For each scenario I noted the following information
Plays: How many times was it played in my data
Historical Victor Won: Did the play result in a victory for the combatant who won in history?
Draw: Did the play result in a Draw? In BBB Draws in the scenario rules represent the historical outcome.
Historical Defeated Won: Did the play result in a victory for the combatant who lost in history?
I also included info on two balance Rules. These only apply to scenarios with 3 or more plays, as fewer plays do not generate enough data to provide indicators.
1) 1-1-1 Rule: For Chris a scenario at the least should produce at least one victory for the historical victor, one draw, and one victory for the historical defeated to be considered as giving everyone a fighting chance (not necessarily balanced). Did the scenario plays produce such a result? If this is the case it is noted with a 1, if not it is left blank. Again this applies only to scenarios with three plays or more.
2) 1/3rd Rule: BBB scenarios try to do justice to history. But history is merciless. Most battles result because one of the two sides made a big mistake, and as a result battles are usually asymmetrical. In another name there is a reason why the side that won, won. Thus a balance system were all three results are equally likely would betray fidelity to history. On the other hand, it can be boring and frustrating to play a game that you have no chance of winning.

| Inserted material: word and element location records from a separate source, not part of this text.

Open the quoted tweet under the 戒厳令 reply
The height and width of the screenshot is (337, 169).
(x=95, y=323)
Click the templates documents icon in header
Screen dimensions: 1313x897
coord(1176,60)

Thus BBB scenarios are built with the goal of giving a fighting chance. But how much? Chris, and I agree with him, believes that if 1/3rd of total plays of scenario result in either a draw or a victory for the historical defeated, than it can be considered a good scenario. If this was the case, then I note it with 1. If not I leave blank. This applied to only scenarios with 3 or more plays.

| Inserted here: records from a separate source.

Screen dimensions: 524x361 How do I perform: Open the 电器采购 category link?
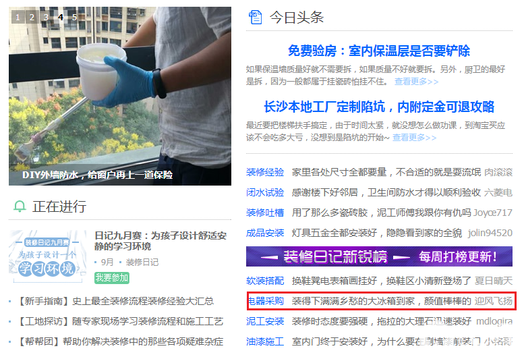[266, 301]
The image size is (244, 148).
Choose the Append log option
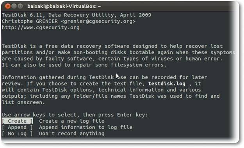17,127
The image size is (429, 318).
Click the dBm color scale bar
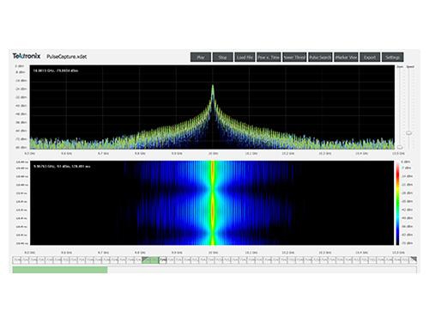point(398,203)
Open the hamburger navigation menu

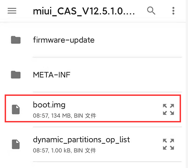(x=12, y=11)
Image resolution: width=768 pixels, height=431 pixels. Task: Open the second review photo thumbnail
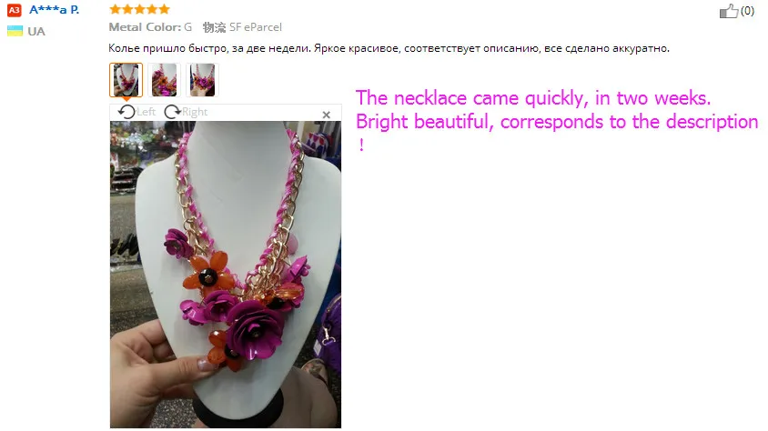(x=164, y=80)
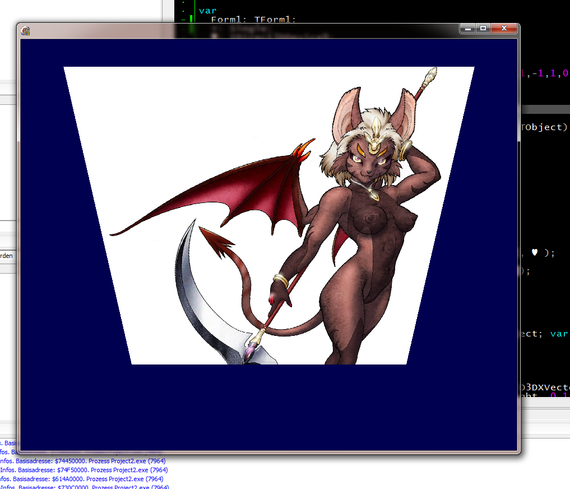Close the render window

coord(504,28)
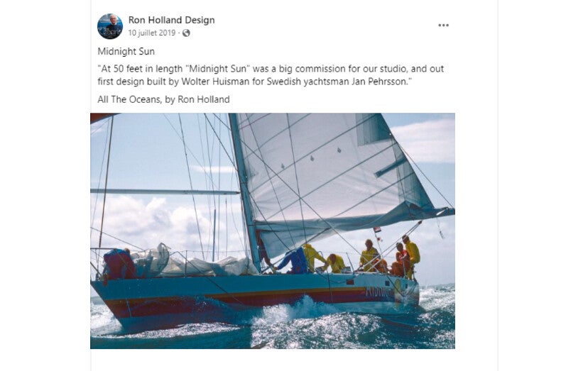Click the yellow-jacketed crew near the helm
This screenshot has width=588, height=371.
coord(412,255)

The data in pic form is here. I also uploaded it on the BBB Yahoo Group.
What does the data tell us.
Of the 46 scenarios, 17 had only 1 play, 10 two plays, and 19 three plays or more.
Of those 19, 8 had three plays, 2 four plays, 1 five plays, 3 six plays, 2 seven plays, 2 eight plays, 1 nine plays.
The total plays on file (observations) was 131. Of those 45% (60) were victories for the historical victor, 22% (29) Draws, and 33% (43) Victories for the historical defeated. At the grand level we have thus a good spread for balance purposes.
One thing noted about the scenarios with the most plays is that they tend to be light on terrain requirements, which might explain why they tend to be played more often in the data.
When it comes to balance. Using the 1-1-1 rule, of the 19 scenarios with more than three plays, 7 exhibit indicators that they might have balancing issues. When it comes to the 1/3rd rule that raises to 8. Six scenarios share balance issues under both rules. These are Tacna, Nashville, Langesalza, Gravelotte, Spotsylvania, and 3rd Pleven. The most egregious cases are 3rd Pleven (with all 7 plays resulting in a victory for the historical defeated), Gravellotte (with all 3 plays resulting in a victory for the historical defeated) , while Langesalza, Tacna, and Nashville all had 3 plays each, all resutling in victories for the historical victor.
If we look at only games with five or more plays, of the 9 scenarios only two have issues under 1-1-1, and only three under 1/3rd.
What does this tell us. In general BBB scenarios tend to give good games. The majority of scenarios with multiple plays also produce indicators that they are balances. However, there are some scenarios that will need to be revisited.
So keep on writing, playing and tweaking them! And try some of the terrain heavy scenarios!